What makes Robinhood’s IPO especially eye-catching, however, is not just the company’s first and one-of-a-kind “IPO Access” feature. Robinhood’s business as a brokerage firm lets it do something unique with this IPO: offer shares of its own stock on its own platform. Essentially, Robinhood lets users buy Robinhood…on Robinhood. It appears those users—and possibly others—have been following that mantra in HOOD’s infancy.
Key Metrics for Evaluating New IPO Stocks
As part of the IPO process, companies release their historical financial statements and other information to the SEC and the public. Below are key metrics and estimates to evaluate a new stock on the market:
Quarterly & Annual Revenue Estimates: Wall Street analysts’ expectations of future company sales. Strong top line revenue growth is important for newer companies; look for estimates that are higher than past period’s figures.
Quarterly & Annual Earnings Per Share (EPS) Estimates: Wall Street analysts’ expectations of future earnings-per-share. EPS estimates project the company’s profits relative to the number of shares outstanding, and they’re one of the most-cited metrics when determining a firm’s value. Upon a company’s quarterly earnings release, “beating” or “missing” estimates can swing the share price.
Price to Sales (P/S) Ratio: the current share price divided by revenue per share. P/S ratios are best used to compare companies within the same industry, as profit margins can vary significantly across industries. Relatively lower P/S ratios mean stock is undervalued based on its revenue, while higher P/S ratios may mean the stock’s price is inflated.

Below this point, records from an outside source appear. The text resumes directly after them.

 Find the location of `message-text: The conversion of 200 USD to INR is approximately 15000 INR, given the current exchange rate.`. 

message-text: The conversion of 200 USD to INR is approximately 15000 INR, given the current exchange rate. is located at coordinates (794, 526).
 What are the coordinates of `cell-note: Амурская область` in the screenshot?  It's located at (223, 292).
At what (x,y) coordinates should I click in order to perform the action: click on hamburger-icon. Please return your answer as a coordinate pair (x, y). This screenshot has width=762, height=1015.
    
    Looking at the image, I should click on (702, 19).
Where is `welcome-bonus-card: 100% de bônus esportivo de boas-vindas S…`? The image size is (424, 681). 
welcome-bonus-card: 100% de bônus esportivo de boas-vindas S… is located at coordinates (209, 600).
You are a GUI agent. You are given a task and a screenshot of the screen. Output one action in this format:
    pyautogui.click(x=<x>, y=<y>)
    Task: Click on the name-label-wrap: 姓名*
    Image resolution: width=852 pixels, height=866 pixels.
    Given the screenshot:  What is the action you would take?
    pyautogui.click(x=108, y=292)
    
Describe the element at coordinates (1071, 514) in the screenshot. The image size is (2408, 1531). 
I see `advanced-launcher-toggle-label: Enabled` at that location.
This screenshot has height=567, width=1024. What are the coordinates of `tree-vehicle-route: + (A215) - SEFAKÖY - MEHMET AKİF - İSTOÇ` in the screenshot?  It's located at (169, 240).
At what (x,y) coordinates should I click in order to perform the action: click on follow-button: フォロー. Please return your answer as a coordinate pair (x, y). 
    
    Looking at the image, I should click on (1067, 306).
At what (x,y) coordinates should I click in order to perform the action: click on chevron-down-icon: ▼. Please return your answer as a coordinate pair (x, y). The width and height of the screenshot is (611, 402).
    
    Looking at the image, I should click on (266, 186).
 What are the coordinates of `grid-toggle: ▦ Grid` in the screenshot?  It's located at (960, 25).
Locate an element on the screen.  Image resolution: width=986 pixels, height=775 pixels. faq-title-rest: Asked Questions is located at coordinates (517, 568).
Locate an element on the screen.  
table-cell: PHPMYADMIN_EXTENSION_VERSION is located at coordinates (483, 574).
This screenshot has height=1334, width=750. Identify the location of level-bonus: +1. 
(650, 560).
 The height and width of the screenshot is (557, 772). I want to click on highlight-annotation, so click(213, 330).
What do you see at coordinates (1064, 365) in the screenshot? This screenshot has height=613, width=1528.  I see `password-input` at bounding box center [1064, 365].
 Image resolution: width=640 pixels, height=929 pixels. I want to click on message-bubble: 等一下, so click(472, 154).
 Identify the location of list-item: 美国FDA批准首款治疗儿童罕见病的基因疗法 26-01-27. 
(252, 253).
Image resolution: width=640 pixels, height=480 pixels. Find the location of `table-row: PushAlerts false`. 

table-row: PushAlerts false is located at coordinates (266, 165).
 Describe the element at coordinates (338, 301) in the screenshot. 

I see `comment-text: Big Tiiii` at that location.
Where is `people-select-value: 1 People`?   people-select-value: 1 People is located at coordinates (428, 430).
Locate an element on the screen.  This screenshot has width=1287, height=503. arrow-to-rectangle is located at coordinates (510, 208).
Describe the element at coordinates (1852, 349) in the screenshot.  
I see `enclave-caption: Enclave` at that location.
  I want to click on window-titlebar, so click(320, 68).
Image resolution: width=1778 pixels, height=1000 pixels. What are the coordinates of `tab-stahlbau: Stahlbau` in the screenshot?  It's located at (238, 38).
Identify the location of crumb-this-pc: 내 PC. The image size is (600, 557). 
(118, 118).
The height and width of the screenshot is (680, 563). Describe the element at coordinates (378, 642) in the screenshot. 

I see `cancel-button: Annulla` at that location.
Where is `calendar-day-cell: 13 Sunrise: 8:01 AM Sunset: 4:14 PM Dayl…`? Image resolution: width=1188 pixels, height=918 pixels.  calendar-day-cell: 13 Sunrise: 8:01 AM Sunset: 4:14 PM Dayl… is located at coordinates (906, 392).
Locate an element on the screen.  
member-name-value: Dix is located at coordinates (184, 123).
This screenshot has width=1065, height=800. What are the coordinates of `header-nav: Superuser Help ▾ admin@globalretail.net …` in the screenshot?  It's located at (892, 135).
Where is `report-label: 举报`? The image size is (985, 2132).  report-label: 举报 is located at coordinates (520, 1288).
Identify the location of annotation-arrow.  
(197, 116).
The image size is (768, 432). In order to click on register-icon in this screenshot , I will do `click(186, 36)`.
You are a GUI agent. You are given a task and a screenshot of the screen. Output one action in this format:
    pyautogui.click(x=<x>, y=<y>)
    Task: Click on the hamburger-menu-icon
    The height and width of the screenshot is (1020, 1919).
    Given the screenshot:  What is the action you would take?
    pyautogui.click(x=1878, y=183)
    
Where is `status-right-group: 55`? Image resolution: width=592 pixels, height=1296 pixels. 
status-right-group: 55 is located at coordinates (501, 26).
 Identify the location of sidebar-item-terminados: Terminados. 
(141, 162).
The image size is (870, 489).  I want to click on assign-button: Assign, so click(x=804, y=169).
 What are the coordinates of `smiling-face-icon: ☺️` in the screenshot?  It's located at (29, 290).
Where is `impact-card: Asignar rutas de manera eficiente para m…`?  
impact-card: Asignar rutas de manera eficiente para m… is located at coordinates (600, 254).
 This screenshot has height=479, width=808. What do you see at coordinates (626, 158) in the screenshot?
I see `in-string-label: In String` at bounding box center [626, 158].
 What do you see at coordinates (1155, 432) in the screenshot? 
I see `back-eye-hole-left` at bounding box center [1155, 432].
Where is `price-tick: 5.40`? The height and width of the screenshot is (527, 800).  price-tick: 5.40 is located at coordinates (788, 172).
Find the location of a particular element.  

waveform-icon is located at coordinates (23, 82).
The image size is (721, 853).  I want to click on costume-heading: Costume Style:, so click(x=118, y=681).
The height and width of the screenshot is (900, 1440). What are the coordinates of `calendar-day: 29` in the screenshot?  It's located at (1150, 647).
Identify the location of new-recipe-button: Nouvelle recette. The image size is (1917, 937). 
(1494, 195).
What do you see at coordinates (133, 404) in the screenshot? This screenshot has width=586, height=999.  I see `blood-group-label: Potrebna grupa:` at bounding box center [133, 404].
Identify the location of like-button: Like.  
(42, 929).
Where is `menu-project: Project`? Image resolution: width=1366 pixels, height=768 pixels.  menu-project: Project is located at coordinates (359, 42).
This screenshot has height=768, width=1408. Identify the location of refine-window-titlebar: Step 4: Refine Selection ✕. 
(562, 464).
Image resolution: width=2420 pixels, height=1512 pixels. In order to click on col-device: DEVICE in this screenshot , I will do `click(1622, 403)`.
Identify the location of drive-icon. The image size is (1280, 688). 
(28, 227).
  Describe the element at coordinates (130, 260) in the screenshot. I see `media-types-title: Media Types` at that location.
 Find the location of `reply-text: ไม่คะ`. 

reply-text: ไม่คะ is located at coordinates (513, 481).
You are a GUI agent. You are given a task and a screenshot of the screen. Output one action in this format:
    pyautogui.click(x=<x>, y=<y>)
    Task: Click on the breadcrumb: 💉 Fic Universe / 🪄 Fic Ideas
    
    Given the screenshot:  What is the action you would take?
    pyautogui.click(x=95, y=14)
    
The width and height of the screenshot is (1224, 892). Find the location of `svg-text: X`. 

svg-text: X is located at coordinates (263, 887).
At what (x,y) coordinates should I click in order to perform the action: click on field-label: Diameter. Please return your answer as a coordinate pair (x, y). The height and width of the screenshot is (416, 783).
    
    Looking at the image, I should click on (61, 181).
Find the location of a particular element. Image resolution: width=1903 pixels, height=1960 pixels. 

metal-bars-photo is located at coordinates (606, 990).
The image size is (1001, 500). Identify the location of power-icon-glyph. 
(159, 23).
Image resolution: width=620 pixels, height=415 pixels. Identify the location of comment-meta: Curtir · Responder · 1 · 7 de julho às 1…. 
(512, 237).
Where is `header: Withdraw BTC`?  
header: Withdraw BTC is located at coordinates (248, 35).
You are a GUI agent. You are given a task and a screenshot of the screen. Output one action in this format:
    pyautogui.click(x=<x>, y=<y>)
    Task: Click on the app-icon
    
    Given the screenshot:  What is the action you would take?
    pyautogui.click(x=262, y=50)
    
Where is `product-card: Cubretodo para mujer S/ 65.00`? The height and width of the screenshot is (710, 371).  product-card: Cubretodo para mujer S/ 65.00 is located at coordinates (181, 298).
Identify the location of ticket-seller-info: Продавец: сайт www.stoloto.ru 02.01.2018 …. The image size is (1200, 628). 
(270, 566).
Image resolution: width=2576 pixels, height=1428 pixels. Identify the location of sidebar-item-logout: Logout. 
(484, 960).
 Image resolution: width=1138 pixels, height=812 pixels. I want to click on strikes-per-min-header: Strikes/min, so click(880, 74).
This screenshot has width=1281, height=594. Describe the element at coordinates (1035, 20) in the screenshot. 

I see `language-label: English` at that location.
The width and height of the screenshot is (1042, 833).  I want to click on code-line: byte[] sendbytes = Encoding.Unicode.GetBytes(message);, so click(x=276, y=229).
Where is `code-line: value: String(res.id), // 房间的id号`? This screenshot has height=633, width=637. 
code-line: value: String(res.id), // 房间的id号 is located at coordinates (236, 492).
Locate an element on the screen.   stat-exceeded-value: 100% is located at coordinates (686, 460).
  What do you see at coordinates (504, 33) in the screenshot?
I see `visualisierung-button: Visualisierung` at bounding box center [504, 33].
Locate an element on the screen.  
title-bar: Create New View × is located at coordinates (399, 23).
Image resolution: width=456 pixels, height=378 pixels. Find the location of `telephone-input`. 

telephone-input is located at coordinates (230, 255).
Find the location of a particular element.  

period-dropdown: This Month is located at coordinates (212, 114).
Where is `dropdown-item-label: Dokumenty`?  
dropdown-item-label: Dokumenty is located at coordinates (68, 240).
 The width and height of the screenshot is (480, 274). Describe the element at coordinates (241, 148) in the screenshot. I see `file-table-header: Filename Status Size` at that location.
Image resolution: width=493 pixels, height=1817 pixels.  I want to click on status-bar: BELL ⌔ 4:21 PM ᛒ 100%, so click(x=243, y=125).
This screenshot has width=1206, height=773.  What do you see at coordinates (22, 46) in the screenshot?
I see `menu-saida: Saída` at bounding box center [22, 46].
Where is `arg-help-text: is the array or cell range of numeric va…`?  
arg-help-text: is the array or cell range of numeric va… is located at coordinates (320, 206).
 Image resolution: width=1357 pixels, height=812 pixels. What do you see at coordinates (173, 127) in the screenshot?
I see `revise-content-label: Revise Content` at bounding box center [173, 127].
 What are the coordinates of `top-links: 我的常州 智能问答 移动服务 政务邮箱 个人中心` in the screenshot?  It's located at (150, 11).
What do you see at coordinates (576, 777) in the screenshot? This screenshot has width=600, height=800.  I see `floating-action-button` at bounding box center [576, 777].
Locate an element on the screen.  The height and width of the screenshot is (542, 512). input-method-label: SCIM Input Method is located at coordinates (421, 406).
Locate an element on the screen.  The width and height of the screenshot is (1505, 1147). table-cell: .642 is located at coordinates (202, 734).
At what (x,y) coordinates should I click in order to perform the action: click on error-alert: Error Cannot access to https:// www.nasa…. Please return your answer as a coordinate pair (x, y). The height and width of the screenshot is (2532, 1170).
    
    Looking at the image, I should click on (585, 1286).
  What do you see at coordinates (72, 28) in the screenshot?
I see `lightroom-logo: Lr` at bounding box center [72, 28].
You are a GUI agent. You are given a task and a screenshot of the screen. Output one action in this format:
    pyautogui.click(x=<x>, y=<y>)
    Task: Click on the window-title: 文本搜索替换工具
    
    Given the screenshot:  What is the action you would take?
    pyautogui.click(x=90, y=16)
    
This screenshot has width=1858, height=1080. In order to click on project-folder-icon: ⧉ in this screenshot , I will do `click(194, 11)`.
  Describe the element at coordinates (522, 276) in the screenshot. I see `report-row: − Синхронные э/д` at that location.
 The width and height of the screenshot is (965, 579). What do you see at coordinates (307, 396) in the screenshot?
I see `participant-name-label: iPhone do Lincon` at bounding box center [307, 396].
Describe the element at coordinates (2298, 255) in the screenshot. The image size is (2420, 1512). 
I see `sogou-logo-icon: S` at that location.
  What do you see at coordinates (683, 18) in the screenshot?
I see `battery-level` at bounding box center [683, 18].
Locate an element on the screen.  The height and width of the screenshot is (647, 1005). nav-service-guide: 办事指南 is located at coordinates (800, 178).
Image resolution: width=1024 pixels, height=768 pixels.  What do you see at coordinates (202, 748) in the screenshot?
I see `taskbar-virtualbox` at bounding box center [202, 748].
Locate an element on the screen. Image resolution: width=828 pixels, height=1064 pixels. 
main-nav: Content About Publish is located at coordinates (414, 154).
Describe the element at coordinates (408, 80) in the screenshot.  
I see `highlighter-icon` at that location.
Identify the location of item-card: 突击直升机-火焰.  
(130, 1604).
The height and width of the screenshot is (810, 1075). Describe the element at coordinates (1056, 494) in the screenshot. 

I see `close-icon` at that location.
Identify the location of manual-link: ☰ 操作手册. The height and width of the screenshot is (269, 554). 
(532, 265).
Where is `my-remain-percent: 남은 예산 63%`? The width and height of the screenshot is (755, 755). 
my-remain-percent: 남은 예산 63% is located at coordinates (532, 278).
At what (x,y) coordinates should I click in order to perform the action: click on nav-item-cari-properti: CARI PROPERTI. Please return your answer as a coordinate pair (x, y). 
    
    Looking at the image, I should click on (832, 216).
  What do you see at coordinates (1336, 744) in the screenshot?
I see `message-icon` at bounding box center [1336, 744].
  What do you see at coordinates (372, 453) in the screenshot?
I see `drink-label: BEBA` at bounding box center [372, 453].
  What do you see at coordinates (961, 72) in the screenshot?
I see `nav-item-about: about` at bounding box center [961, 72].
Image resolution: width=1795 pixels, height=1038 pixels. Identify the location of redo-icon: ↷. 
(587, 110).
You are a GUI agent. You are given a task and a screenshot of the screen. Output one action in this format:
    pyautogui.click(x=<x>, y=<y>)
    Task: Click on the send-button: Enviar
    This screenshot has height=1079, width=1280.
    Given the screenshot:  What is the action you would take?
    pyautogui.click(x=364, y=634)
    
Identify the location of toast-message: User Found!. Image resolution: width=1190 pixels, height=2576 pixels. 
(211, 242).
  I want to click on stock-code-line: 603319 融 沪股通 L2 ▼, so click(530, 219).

Keep in mind, future expectations for higher revenue may be “priced into” a new stock’s price.
Enterprise Value to Revenues (EV/Revenues): the current value of the firm relative to its sales. A higher EV/Revenues ratio means a company may be overvalued, and vice-versa.
New stocks on the market have limited trading histories; for those that have been on the market a little longer, there are some other metrics and estimates to evaluate the stock’s potential for growth:
Price to Earnings Growth (PEG Ratio): the company’s P/E ratio divided by its growth rate. The PEG ratio allows investors to compare companies across industries with different P/E ratios and growth rates; a PEG ratio equal to 1 is considered fair-valued, while lower than 1 is undervalued for its growth rate, and higher than 1 is overvalued.
Forward Price to Earnings (P/E) Ratio: the current share price divided by Wall Street analysts’ predicted earnings per share. If a company’s Forward P/E Ratio is lower than its current P/E ratio, earnings are expected to increase.
Should You Invest in An Upcoming IPO?
New IPO stocks can be risky. Newly listed companies lack the historical performance metrics and track record of more established firms. If your client is interested in a new stock, here are few things to consider:
What is your client’s risk appetite? Are they more risk-averse and uncomfortable with large losses, or do they have a higher tolerance? Your client’s risk profile is the main determinant of whether investing in new IPO stocks is suitable for them.
What is your client’s portfolio composition? An IPO stock may require more frequent monitoring and evaluation — determine if the additional due diligence is consistent with the size and composition of a client’s portfolio.
Have you considered dollar-cost-averaging? By slowly accumulating shares, you can avoid the risk of mistiming an investment, mitigate some potential volatility, and build your client’s position over time.